We swapped the 25g optics for 10g and configured the Juniper side for 10g (since it's a 25g uplink module, you must reconfigure it for 10g operations - See this Juniper KB for details). Links came up with no issues. Even more fun! Since the client wants to use 25g optics longer term we started down the road of troubleshooting.
- Is it the fiber cables? nope, both are brand new and we even swapped one for good measure
- Is it an SFP wavelength mismatch? nope, both 850nm
- Is it the FS.com optics (usually a good bet)? nope, swapped both sides for Juniper optics still the same issue
- Is it the Juniper optics (they are from the demo pool after all)? nope, swapped both sides for fs.com, and still not coming up
- Check the optics info (
show interfaces diagnostics optics interface-name
) ? all looks good. Both sides see reasonable light.
ok, WTF? This should be stupid simple. I'm out of ideas; head to the Googles to get more ideas. I started to see some discussions around Forward Error Correction (FEC) and 25g connections. Some Arista, some Cisco, and Juniper. Now, I honestly haven't thought about FEC for a while. Especially not FEC mismatches, but it makes sense. Since I said this would be quick, I'll leave you to look up more in-depth conversations around "what is FEC?" (this Cisco article has some good details). But the short version is FEC is a layer 1 (ie, physical layer) method to help deal with errors across network transmissions. It encodes some extra data in the bits and bytes being sent across a network link, and if there are issues, those extra bits can help "correct" the problems. But why is it causing the links to not come up? This is where the fun of multivendor (and, in the Cisco article above's case, multi-version) implementations begin. There are various different encoding methods for FEC. And when the encoding types don't match the link won't come up (remember FEC is layer 1).
So, how do we fix this? Since this was a guess troubleshooting step, we started by turning FEC off on both sides (Juniper - set interfaces <interface> gigether-options fec none
; Arista - no error-correction encoding
under the interface). The switches are connected with a 1m fiber cable; if we see issues across that, we can deal with it. As soon as we applied the config, poof links came up! Since we were at the end of our window with the client for this PoV setup, we called it "good for now".

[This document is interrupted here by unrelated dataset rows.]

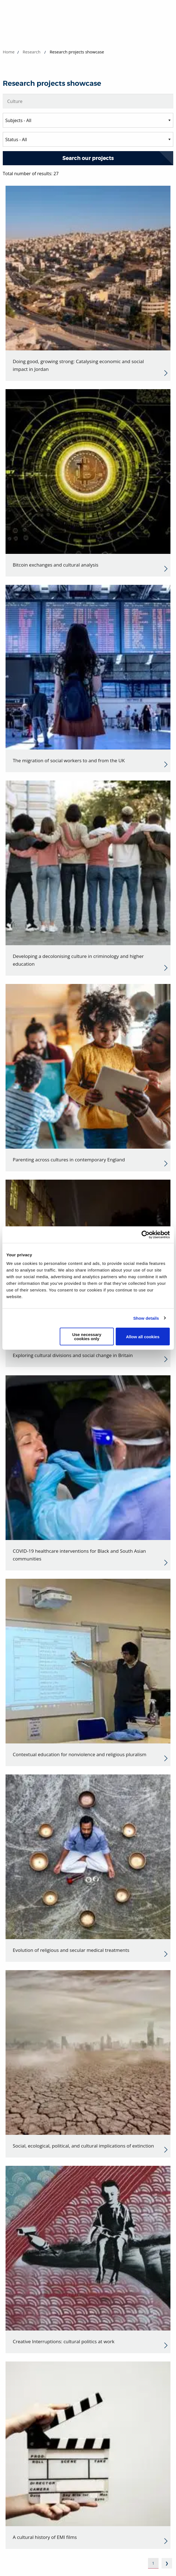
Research (31, 52)
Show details (146, 1318)
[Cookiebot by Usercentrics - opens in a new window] (145, 1234)
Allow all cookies (142, 1336)
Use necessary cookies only (86, 1336)
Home (8, 52)
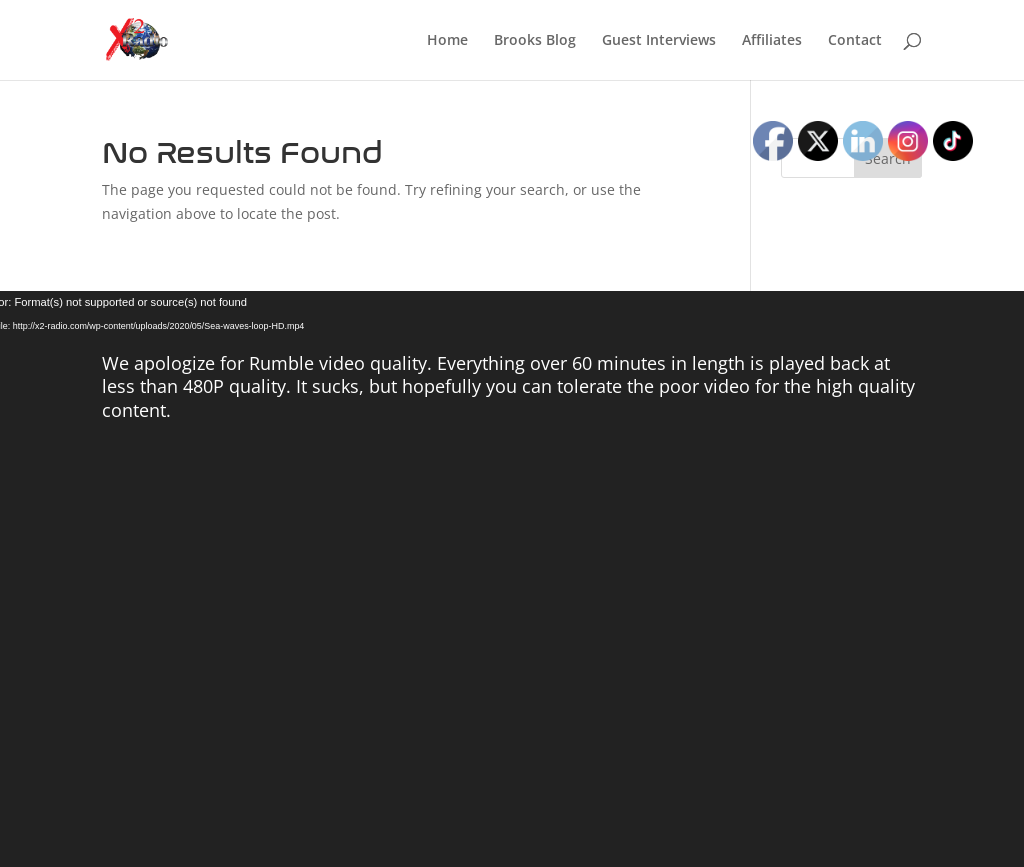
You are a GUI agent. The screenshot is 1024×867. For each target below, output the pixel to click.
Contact (855, 41)
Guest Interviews (659, 41)
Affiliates (772, 41)
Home (447, 41)
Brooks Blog (535, 41)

As I dug into it a little bit more, it looks like Juniper defaults to using an encoding/type of FEC74, whereas Arista uses FEC108. So since FEC108 is "superior," we'll set up a time to reconfigure both switches. We'll set the Arista back to default and configure the Juniper EX to use FEC108 ( set interfaces interface-name gigether-options fec fec108
). Since it's Mist PoV we added this to the "Other CLI Config" section for the specific switch. But when we talk with the client about templates in our next PoV call, we'll show them how to add that to the template configuration to help prevent the issue in a future rollout for all switches without configuring individual links.
So there you go. I hope this is helpful if you find your way here. If not I hope I find my way here in the future if I forget!